No but it was down to Thatcher's Govt to provide incentive for business to choose to move or start up there and help the community to develop new opportunities. Provide educational/training opportunities so the miners and others have relevant skills for new jobs, provide start up capital/grants for new businesses, tax breaks to attract business in etc etc. And do you think it is acceptable to abandon people in swathes of the country because they are a bit militant and because they opposed the Govt*? Or is it the Govt's job to only help those who voted for it?
*Note this happened after they been abandoned by the Govt before the strike happened and whilst their whole world was being ripped apart.
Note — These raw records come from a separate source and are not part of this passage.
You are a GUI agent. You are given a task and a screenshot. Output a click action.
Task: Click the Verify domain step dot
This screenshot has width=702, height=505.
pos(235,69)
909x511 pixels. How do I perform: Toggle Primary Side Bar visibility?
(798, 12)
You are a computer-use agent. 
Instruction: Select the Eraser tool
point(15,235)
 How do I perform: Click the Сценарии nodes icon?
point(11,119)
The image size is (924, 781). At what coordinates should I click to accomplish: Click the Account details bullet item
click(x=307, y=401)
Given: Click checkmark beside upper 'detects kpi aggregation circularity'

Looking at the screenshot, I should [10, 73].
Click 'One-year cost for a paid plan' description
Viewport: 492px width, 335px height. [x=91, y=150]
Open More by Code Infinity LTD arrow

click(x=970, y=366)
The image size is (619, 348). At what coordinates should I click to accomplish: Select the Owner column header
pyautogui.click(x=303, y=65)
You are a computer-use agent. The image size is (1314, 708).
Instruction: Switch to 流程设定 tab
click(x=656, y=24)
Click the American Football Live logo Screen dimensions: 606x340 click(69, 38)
I'd be a tad militant then as well.
Even the Police agree they were wrong at Orgreave by the way, from the previous linked article:
In June 1991, South Yorkshire Police paid £425,000 in compensation to 39 miners for assault, wrongful arrest, unlawful detention and malicious prosecution.
In 2015, the Independent Police Complaints Commission reported that there was "evidence of excessive violence by police officers, a false narrative from police exaggerating violence by miners, perjury by officers giving evidence to prosecute the arrested men, and an apparent cover-up of that perjury by senior officers".[20] Alan Billings, the South Yorkshire Police and Crime Commissioner, admitted that the police had been "dangerously close to being used as an instrument of state".
Do some more reading Bazzer and read up on the papers that were declassified from Thatcher's Govt about the Miner's strike.